Я молчал. Тишину вдруг нарушило пение проснувшихся скворцов. Солнце уже взошло, его золотой свет пробивался сквозь утренний туман, рассеиваясь множеством огоньков в капельках росы. Я чувствовал утренний бриз всей тысячей своих ран и порезов, саднивших и кровоточивших при каждом моем движении. Я вдыхал утренний воздух города, который любил всем сердцем.
— Вы били его? — спросил начальник тюрьмы у одного из надзирателей на маратхи.

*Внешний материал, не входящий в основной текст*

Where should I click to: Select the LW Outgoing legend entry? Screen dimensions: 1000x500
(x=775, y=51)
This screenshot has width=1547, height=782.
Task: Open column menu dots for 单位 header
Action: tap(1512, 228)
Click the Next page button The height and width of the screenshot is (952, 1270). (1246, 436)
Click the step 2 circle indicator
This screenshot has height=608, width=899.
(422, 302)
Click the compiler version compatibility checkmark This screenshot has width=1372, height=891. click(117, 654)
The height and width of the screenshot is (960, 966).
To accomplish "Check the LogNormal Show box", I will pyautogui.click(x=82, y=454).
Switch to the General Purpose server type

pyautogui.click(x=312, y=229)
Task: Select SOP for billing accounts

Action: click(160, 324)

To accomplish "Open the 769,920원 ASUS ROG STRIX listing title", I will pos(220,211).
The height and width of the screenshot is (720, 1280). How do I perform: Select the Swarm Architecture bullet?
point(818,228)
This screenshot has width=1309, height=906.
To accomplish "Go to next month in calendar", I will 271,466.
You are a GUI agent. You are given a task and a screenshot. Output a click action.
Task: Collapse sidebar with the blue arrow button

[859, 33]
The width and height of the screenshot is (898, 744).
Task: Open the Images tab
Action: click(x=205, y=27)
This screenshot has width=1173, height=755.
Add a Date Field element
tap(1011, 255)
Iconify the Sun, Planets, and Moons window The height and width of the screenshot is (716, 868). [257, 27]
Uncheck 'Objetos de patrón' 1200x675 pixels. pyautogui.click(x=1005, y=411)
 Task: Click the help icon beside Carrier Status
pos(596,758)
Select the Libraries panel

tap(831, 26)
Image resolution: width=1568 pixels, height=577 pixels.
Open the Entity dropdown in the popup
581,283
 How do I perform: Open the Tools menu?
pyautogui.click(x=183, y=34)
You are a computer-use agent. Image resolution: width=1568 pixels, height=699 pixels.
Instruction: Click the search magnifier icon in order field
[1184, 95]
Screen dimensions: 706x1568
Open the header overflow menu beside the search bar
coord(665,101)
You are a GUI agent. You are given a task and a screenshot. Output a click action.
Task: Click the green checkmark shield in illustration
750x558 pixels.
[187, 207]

— Ну да, сэр! — ответил тот недоуменно. — Вы же сами велели.
— Я не велел вам избивать его до смерти, идиот! Посмотри на него — такое впечатление, что вы содрали с него всю кожу.
Он взглянул на свои золотые наручные часы и издал громкий усталый вздох.
— Значит, так. В виде наказания вы будете носить ножные кандалы. Это послужит вам уроком. Вы должны усвоить, что нельзя поднимать руку на надзирателей. И отныне ваш суточный рацион будет уменьшен вдвое — пока не последует другое распоряжение. Уведите его!
Я по-прежнему молчал, и меня отвели в камеру. Все эти фокусы были мне хорошо известны. Я на собственной шкуре познал ту истину, что надо молчать, когда тюремщики злоупотребляют властью: что бы ты ни сделал, это приведет их в ярость, и что бы ты ни сказал, это лишь ухудшит твое положение. Чего деспотизм поистине не переносит, так это стремления своих жертв добиться справедливости.
В кандалы меня заковывал жизнерадостный индиец средних лет, отсиживавший девятый год из семнадцати, к которым его приговорили за двойное убийство. Он зарубил топором свою жену и своего лучшего друга, застав их в страстных объятиях, после чего пошел в полицейский участок и во всем сознался.
— Это была такая мирная картина, — рассказывал он мне по-английски, зажимая плоскогубцами хомут у меня на ноге. — Они умерли во сне. По крайней мере, он умер во сне. А она проснулась, когда я второй раз замахнулся топором, но ненадолго.
Приладив кандалы на моих лодыжках, он научил меня обращаться с цепью. В середине ее находилось большое круглое кольцо, в которое надо было продеть длинную полосу грубой ткани и затем обвязать ткань вокруг пояса. Кольцо при этом свисало чуть ниже колен и не давало цепи волочиться по земле.
— А знаете, мне сказали, что всего через два года я стану надзирателем, — поделился он со мной, подмигнув и широко улыбаясь. — Поэтому можете не беспокоиться — когда это случится, я буду заботиться о вас. Вы мой очень хороший английский друг, правда? Так что без проблем.
Из-за цепи я был вынужден ходить мелкими шажками. Когда я пытался делать более крупные шаги, бедра у меня выворачивались, а ступни шаркали по земле. У нас в камере еще двое заключенных были закованы в кандалы, и, наблюдая за ними, я осваивал технику передвижения. Через пару дней я научился ходить так же быстро, как они, слегка припрыгивая и переваливаясь с ноги на ногу. Вскоре я понял, что их скользящая пританцовывающая походка вызвана не просто необходимостью, но и желанием придать своим движениям некое изящество, сделать ношение цепей менее унизительным. Даже это, оказывается, человек может сделать искусством.